Samet arrived at West Point before Sept. 11, 2001 when the country was at peace. “The brutal realities of their profession were far off for me and for them,” she says of that time. “Now we know the stakes are much higher.”
In the post-9/11 environment at West Point, she carried on as usual, but the literature she introduced in the classroom began to have a different context. “This intellectual commitment turned into an emotional one as well,” she said.
Even the study of Macbeth prompted cadets to question how they thought of their world and how others saw them. During a discussion one cadet responded, “I don’t consider myself as a ‘nonthinking slasher’. And I don’t think Iraq is going to turn me into one.”
These interactions with the cadets began to “humanize them,” she said, while at the same time they humanized her. “This is indicative of a society where fewer people know who does the fighting for them,” said Samet.
Today, Samet’s relationship with her students transcends the classroom, as her e-mail inbox fills with messages from former cadets, with subject lines such as “Greetings from Mosul.” She shared stories of students connecting with her from Iraq and Afghanistan, who draw upon passages from poems and characters from novels to better understand their own place in life or their role in combat.

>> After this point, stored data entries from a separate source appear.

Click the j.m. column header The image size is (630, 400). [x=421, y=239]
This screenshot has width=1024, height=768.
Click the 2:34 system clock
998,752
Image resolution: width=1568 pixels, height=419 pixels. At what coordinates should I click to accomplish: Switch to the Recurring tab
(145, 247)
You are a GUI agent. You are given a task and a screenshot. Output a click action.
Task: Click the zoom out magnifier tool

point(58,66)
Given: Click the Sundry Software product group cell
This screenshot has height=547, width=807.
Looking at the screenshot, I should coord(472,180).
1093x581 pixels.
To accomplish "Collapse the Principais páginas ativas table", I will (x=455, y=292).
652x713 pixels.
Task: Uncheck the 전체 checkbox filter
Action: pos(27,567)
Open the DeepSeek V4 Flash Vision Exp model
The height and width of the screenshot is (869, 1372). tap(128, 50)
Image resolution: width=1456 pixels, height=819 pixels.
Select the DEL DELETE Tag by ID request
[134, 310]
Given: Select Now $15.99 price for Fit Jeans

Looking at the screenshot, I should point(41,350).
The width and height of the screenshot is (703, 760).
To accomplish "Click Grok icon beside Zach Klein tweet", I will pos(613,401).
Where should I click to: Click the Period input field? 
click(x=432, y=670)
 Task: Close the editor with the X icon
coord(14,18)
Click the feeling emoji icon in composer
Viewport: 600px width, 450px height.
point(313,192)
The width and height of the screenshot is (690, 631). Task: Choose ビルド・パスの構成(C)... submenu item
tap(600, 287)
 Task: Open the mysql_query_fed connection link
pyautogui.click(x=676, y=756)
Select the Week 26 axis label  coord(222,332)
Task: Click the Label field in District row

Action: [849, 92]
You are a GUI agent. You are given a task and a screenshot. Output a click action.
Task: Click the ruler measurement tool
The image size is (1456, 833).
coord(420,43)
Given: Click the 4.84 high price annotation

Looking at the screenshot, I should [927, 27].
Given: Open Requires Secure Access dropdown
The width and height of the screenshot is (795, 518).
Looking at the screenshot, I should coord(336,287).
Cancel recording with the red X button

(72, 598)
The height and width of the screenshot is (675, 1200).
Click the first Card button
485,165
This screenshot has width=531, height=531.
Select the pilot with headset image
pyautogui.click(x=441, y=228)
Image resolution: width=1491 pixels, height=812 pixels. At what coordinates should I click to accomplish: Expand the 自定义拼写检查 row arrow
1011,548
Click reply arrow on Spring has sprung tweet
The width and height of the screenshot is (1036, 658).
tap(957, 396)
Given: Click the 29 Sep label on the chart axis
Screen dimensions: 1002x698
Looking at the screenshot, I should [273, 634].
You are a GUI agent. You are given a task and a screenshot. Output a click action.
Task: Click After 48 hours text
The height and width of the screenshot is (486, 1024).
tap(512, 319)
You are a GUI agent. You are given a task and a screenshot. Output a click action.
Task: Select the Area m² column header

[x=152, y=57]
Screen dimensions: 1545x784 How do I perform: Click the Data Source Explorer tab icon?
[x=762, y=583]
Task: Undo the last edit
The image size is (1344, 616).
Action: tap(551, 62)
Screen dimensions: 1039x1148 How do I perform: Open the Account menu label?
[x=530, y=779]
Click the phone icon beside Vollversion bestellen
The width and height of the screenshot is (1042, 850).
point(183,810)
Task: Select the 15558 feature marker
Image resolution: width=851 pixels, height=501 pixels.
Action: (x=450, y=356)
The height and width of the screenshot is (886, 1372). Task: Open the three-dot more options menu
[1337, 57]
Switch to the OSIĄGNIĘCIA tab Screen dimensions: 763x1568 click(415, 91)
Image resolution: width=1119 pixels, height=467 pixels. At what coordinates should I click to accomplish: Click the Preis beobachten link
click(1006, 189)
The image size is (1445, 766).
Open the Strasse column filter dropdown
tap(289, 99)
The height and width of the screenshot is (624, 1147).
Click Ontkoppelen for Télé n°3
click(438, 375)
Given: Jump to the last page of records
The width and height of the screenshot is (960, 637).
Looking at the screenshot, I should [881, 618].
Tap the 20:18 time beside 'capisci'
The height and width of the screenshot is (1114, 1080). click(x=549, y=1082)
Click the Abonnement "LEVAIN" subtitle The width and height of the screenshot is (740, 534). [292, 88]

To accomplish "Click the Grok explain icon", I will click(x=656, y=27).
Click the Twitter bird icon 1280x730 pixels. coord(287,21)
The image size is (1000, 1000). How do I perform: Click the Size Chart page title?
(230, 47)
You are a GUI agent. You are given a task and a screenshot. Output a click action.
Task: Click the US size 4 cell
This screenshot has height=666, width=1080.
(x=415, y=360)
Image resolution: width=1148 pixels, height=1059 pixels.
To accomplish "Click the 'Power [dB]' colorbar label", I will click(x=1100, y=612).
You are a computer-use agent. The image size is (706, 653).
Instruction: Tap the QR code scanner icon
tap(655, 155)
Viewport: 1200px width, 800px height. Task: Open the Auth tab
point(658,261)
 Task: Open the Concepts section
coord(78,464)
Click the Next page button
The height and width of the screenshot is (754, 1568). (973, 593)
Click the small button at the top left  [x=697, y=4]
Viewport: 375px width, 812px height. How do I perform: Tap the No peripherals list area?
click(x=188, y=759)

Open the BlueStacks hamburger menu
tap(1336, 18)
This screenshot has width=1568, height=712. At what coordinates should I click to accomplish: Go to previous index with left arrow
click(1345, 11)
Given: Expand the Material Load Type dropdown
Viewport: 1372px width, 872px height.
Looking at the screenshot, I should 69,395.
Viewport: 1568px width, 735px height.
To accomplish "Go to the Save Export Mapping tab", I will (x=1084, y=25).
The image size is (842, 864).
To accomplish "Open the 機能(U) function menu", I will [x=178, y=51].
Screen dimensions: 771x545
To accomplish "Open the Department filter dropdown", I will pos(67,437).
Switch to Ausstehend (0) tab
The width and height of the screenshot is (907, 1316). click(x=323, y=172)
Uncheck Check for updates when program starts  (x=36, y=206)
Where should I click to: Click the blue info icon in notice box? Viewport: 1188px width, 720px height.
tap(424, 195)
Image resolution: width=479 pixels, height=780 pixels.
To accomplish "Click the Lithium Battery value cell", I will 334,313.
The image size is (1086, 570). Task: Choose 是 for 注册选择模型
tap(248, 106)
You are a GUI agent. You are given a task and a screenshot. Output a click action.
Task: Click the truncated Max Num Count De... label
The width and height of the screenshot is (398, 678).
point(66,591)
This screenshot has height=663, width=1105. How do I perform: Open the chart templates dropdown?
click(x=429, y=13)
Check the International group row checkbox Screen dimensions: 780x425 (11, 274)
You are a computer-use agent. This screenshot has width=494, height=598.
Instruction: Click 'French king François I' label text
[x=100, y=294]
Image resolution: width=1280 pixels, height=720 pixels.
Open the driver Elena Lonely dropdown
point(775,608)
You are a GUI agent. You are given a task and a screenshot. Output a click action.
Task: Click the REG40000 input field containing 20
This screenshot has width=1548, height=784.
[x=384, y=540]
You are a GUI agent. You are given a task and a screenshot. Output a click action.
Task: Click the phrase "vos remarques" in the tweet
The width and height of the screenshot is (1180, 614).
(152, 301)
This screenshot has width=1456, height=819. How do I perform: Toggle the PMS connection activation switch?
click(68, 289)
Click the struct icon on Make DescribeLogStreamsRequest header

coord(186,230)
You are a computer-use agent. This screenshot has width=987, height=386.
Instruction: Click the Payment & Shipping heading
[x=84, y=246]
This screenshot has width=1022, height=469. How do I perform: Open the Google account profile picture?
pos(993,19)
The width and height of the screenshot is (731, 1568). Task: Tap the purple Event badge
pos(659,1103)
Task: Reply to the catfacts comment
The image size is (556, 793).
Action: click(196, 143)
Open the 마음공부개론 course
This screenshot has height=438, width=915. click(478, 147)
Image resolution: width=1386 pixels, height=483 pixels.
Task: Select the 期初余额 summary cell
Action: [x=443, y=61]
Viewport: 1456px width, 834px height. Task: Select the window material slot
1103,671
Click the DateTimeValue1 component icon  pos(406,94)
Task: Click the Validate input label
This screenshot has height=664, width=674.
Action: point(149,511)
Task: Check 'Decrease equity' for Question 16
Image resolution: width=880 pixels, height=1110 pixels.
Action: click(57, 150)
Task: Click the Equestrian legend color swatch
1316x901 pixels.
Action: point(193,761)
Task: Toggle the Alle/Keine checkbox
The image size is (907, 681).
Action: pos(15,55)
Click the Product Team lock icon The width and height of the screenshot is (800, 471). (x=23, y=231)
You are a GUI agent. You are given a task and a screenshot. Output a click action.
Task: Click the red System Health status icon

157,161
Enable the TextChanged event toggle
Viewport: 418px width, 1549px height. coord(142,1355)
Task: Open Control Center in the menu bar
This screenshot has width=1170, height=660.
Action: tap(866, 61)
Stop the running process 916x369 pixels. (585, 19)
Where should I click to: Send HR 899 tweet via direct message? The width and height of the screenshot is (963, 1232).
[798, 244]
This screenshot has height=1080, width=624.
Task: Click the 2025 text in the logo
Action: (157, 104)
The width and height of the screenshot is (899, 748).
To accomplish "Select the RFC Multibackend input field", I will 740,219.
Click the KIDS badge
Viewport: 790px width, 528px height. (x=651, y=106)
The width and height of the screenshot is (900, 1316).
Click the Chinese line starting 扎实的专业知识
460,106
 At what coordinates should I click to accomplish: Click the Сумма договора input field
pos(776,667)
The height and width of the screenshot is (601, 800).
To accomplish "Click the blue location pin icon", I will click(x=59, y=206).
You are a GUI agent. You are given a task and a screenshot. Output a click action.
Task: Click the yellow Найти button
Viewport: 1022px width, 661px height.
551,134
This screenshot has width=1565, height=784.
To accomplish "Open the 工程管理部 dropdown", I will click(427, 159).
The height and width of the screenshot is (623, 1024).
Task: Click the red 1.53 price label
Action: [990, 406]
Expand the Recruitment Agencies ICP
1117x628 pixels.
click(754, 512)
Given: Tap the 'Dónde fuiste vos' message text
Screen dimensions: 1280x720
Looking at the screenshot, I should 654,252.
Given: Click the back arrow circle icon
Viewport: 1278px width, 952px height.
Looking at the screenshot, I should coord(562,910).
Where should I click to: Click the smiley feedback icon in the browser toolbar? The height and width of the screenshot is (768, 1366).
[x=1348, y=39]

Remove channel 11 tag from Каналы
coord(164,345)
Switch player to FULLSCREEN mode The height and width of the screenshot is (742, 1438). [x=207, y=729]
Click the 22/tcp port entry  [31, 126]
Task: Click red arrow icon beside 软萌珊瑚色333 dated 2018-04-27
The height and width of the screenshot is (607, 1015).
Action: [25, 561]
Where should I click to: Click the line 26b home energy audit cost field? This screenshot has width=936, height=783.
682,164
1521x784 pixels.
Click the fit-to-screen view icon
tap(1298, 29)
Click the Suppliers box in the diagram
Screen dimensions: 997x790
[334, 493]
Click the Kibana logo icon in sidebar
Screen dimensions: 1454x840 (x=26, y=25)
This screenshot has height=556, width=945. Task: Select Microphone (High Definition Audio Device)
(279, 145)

For many, they wrestle with ambiguity, and realize there are no easy solutions to the obstacles they face. “I’ve come to think of literature in different ways and serving a different purpose,” Samet said. “People bring with them whatever they take away from class to war.”
“I like to think that I’m arming you with something you need. Something you’ll find valuable,” she tells her students—both current and former. “I like this idea of books as weapons.”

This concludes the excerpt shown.